When eukaryotes are grouped with TACK archaea, the results are similar to that of eukaryotes vs archaea + bacteria grouping. The least divergent subset again resolves eukaryotes and bacteria as sister clades. 

### c. Goldilocks zone

We also try to filter out the top and bottom 25% to obtain the less extreme portion of the MSA.

### Filtered Tree - 50% Goldilocks zone with LG+C60 (35_noEF2)

![35__euarch](GroupSim/35_noEF2/iqtree/35_goldilocks/35_middle.png)

Although the tree is generally 2D, this tree seems to contradict other lines of evidence that Lokiarchaea seem to the closest known relatives to eukaryotes.

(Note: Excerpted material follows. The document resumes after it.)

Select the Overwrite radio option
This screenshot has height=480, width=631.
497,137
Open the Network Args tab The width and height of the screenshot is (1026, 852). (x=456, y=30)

In this tree, eukaryote also forms an early branching clade along with two other clades of archaea.

## 2. Relationship between site rate and functional divergence score

Here we investigate the relationship if functional divergence is related to rate score (IQTree --rate), and if more divergent sites display a distinctive pattern of evolution rate.

![35__euarch](GroupSim/35_noEF2/iqtree/rate/rate_vs_fd_score.png)

The does not seem to be a relationship between site rate and FD score.

## 3. Heterotachy metrics

Using GHOST partition, and seperating MSA into subsets according to GHOST class and inferring a tree for each, we get different time estimates. (James analysis)

## a. Variation over mean 

For each site in the MSA, we compute a score that is the sum of eucledien distance of all subtrees from the mean tree, weighted by the probability of each site to be in each GHOST class.

![heterotachy](heterotachy/35_gene_hscore.png)

![heterotachy](heterotachy/35_gene_variation.png)

## b. Site Rate Shift

Another metrics implemented is the site rate shift that compares the rate of sites in two trees derived from two groups. Two trees are first inferred seperately on two different groups of species on the same genes (same MSA), along with their respective site rates. The site rates on the two trees are then ranked and the differences in their ranking are scored. We postulate that sites that exhibit relatively larger change in site rates are more heterotachous and filtering them out would minimise its effects.

### Filtered Tree - 75% sites with lowest rate shift score LG+C60 (35_noEF2)

![srs_35](heterotachy/35_rs_filter25_bootstrap.png)

### Filtered Tree - 75% sites with lowest rate shift score LG+C60 (Betts)

![](heterotachy/102_rs_filter25.png)

Runnning the filtered MSA through GHOST and dating. (Wait for James)

## 4. Diversity analysis (MFP dataset)

![](heterotachy/round3/round3_rs_filtered.png)

Filtering has little effect on the diversity of bacteria relative to archaea.